What is needed → Only lines with the string "icon" are wanted. Pull them out of the data.

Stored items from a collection
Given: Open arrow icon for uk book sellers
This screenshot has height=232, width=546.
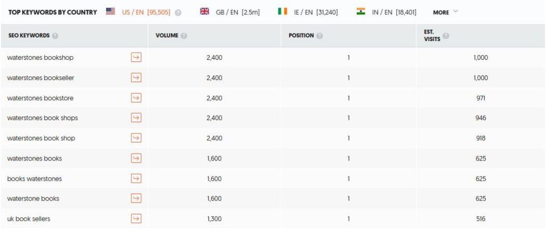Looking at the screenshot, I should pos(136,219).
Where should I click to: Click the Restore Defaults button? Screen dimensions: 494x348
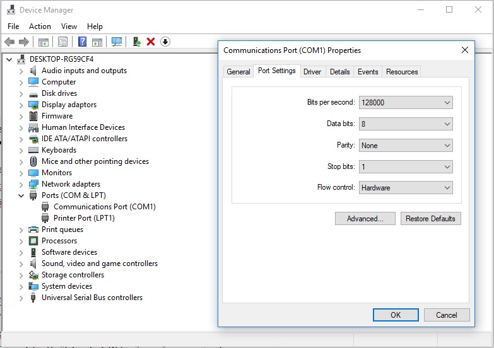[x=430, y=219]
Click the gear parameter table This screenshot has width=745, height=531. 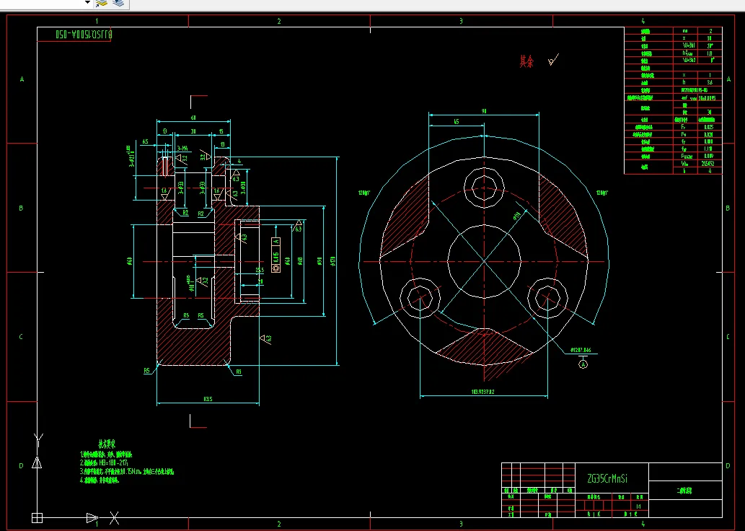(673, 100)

==

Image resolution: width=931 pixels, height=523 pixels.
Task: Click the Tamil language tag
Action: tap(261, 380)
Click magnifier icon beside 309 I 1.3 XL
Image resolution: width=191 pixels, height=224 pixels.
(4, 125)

Exercise answer →
Given: Open arrow icon for uk book sellers
Click magnifier icon beside 309 I 1.3 XL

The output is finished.